According to Briggs CEO Richard Close, the partnership has given the company access to a much wider range of "world-class products" while its success in converting 100% of its customers to Yale reflects something more fundamental.
"The fact that we have not lost a single customer proves something to us - our customers are loyal to Briggs rather than a brand of truck," Close says. "This is because we entwine our operations with those of our customers. When they feel pain, we feel pain."
A UK forklift industry veteran told
Forkliftaction.com News in its coverage of the Briggs-Yale partnership last year that the average UK forklift customer did not have product brand loyalty. "He only wants the use of a forklift at the lowest price and have it repaired promptly if it breaks down," he said
(Forkliftaction.com News #469).
Scott Bullock, Briggs' intelligence and marketing specialist, tells
Forkliftaction.com News that the company's customers are loyal to the Briggs brand. He credits Briggs' efficient communications for bringing all its customers to the Yale forklift brand. "This is an example of where good, honest communication kept customers informed on important matters, and happy and loyal to our brand."
Bullock explains that Briggs account managers personally contacted each of their customers to explain the conversion process and how it would either be "business as usual" or that it would improve their business.
"This was supplemented by rich content email, trade advertising and traditional hardcopy letter. At the point of change and a number of stages since then, extensive customer satisfaction surveys were executed. The results were both positive and extremely encouraging," he says.
Frank Ulbricht, vice president of EMEA sales for Yale parent NMHG, is equally enthusiastic about the partnership.
"As well as increasing marketshare, we have also seen a dramatic increase in brand recognition and the relationship with Briggs is working particularly well at a strategic level," he says.
"We have been particularly impressed by Briggs' professionalism, interesting customer base and its well-organised rental fleet.

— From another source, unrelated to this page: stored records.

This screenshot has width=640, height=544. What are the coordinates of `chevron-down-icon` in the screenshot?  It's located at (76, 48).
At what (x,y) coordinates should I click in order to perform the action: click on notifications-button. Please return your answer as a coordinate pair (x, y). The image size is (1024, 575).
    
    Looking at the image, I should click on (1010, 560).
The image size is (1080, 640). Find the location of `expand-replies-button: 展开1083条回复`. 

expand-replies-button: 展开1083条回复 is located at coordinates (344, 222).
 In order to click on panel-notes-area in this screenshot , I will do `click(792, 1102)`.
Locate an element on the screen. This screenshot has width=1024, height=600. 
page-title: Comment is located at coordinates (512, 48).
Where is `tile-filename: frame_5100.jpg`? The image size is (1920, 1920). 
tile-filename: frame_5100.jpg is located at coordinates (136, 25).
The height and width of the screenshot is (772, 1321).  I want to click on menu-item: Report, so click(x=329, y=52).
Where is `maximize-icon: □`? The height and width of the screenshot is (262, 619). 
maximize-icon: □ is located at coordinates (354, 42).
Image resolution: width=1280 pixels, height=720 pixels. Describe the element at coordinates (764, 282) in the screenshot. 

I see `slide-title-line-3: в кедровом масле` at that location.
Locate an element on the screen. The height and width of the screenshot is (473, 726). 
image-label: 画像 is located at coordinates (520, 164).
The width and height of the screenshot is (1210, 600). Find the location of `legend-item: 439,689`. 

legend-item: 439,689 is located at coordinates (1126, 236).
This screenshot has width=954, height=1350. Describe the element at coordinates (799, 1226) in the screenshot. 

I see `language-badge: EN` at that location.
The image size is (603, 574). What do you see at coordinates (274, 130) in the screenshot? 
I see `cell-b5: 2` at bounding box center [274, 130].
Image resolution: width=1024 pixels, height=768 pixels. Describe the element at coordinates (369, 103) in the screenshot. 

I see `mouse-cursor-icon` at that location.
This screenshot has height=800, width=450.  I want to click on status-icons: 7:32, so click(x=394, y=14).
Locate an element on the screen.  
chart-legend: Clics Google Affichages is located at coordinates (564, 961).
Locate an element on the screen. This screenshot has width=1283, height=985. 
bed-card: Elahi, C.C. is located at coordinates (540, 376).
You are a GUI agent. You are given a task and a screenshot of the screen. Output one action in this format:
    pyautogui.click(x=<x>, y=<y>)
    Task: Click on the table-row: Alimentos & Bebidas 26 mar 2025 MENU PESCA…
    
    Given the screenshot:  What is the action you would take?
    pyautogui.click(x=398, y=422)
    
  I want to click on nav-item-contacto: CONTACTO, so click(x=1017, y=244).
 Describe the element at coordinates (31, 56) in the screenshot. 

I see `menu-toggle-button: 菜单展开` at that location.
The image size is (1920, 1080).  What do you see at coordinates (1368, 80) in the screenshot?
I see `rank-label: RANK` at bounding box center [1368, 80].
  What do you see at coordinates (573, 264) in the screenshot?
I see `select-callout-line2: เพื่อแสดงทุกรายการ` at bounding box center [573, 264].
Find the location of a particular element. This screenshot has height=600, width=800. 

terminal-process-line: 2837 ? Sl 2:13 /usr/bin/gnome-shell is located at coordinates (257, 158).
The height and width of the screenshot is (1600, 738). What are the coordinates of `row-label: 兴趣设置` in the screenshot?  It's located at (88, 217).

We are now looking at targeting more major accounts together with national and international companies, particularly in the warehouse and logistics sectors," Ulbricht adds.
Meanwhile, Close believes that the companies' success is accompanied by challenges ahead. "Thanks to Yale's expertise in developing special engineering options, we can now provide bespoke products that meet the individual needs of each and every customer. The competition is really sitting up and taking notice of the Briggs-Yale relationship now.
"We see this as being very positive, as we are serious about positioning Briggs and Yale, two great names in materials handling, at the top of the premier league."
Despite a difficult economy in the next 12 months, Close is confident of the opportunities for the partnership.
"We have a unique opportunity to differentiate ourselves in the market. Our main advantage is the combination of the world-class product development and manufacturing technology offered by Yale and the world-class service offered by Briggs' people, who are a fantastic team of individuals," he says.
Yale's parent company, NACCO Materials Handling, had a 2010 turnover of USD1.8 billion. Briggs' parent, Sammons Enterprises Inc, is privately owned with a net worth of almost USD4 billion.